— Records for this task —

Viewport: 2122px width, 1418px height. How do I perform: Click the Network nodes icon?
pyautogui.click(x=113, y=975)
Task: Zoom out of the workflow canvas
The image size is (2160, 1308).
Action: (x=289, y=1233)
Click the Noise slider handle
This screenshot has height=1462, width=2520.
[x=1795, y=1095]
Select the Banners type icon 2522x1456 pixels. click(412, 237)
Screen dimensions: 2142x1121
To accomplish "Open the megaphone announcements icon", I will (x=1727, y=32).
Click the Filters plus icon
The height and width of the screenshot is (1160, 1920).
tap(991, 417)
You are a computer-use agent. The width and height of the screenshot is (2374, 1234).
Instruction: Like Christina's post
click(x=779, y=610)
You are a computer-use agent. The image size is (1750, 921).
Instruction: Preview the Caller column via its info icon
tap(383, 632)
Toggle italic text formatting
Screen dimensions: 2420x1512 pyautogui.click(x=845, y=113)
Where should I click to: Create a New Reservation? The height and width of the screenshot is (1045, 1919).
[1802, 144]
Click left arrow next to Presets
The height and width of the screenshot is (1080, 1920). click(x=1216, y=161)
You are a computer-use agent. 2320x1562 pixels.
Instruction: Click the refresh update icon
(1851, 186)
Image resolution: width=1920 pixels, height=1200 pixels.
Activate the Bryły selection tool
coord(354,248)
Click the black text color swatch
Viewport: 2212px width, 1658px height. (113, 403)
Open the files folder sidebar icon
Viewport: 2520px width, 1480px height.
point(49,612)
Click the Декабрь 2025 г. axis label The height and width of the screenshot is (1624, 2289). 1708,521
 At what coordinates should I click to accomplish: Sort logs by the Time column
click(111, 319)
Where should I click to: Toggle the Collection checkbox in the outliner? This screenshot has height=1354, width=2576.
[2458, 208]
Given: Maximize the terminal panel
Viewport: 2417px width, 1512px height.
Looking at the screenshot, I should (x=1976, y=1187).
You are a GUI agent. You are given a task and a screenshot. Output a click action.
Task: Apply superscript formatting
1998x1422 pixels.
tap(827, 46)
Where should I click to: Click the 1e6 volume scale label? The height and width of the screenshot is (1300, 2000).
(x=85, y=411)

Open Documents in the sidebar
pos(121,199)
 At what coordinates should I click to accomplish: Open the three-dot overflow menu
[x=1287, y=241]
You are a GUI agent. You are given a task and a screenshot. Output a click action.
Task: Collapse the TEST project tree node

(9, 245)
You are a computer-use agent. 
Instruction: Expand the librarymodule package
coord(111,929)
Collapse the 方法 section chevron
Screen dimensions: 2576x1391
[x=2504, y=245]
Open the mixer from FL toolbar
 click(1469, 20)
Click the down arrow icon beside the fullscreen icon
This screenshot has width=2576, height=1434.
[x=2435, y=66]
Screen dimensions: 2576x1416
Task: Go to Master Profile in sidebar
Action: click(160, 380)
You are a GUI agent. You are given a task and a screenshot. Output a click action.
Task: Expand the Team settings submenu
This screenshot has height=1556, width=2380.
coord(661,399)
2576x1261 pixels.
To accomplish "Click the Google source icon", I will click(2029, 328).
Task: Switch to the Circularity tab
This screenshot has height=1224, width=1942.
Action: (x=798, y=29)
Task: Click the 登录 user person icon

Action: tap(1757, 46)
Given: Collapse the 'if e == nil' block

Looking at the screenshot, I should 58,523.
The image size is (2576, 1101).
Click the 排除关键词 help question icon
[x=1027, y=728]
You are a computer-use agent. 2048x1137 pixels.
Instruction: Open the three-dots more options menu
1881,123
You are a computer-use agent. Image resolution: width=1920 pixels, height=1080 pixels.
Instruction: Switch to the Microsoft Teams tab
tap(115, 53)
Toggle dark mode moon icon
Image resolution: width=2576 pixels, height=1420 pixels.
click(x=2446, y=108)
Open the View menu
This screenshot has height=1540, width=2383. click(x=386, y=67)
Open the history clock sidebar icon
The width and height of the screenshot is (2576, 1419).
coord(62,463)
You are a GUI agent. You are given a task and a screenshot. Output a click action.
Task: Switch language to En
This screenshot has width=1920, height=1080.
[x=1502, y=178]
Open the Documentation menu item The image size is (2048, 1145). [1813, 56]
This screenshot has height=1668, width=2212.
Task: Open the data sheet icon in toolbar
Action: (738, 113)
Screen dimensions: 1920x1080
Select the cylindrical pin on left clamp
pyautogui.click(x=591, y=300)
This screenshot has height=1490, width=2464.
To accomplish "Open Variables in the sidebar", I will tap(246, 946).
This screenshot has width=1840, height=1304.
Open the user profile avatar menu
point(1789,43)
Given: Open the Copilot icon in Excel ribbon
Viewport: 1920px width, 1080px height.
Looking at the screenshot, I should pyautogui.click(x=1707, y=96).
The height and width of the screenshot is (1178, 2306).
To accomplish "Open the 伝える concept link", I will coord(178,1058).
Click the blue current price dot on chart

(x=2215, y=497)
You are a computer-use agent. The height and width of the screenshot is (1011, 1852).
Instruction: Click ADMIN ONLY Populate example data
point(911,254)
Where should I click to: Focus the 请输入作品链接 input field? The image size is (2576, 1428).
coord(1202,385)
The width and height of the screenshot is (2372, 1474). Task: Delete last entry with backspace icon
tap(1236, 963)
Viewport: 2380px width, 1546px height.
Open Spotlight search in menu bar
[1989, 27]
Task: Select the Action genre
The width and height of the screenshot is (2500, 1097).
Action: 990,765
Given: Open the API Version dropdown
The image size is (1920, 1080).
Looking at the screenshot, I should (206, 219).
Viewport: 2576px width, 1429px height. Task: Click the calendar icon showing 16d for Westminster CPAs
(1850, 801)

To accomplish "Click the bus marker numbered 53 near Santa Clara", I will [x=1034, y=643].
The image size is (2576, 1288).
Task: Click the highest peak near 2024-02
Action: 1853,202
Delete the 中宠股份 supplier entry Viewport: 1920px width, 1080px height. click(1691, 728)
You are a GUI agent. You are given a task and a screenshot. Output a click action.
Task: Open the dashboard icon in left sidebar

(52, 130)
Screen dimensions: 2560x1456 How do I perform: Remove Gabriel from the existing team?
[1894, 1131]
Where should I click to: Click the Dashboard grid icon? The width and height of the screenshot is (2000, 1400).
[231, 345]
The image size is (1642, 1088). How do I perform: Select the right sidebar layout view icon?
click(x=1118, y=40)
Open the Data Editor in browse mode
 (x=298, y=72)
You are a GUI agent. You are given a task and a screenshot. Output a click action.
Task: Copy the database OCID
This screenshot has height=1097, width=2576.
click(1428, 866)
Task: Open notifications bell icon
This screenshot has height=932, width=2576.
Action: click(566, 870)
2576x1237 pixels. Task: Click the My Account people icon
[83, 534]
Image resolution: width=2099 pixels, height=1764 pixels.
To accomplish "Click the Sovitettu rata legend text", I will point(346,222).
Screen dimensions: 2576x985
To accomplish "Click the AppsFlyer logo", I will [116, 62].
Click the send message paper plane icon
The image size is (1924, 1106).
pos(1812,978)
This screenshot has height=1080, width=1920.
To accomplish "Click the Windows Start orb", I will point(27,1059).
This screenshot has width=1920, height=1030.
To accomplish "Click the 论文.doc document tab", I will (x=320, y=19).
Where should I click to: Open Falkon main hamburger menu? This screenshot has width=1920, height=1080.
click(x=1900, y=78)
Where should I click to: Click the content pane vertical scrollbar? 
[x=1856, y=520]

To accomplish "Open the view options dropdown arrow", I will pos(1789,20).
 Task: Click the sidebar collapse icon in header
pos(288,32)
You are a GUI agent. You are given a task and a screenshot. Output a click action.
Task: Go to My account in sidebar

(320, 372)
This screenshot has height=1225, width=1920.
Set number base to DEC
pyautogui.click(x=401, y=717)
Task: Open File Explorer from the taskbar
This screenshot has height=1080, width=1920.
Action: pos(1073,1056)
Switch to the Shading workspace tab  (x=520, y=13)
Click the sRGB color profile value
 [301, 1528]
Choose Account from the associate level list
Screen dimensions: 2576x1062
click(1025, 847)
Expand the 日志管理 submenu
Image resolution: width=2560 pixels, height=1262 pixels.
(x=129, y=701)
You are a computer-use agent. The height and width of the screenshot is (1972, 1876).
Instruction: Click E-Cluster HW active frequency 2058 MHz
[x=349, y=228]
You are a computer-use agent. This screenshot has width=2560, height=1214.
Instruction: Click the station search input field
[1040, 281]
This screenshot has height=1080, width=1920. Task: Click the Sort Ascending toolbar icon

— Task goal —
Set out every line from the material that contains the string "computer".

— Response for this exercise —
You are a computer-use agent. The width and height of the screenshot is (2374, 1234).
You are a computer-use agent. The image size is (1750, 921).
You are a computer-use agent. 2320x1562 pixels.
You are a computer-use agent. 
You are a computer-use agent. 2048x1137 pixels.
You are a computer-use agent. Image resolution: width=1920 pixels, height=1080 pixels.
You are a computer-use agent. The height and width of the screenshot is (1011, 1852).
You are a computer-use agent. The height and width of the screenshot is (1972, 1876).
You are a computer-use agent. This screenshot has width=2560, height=1214.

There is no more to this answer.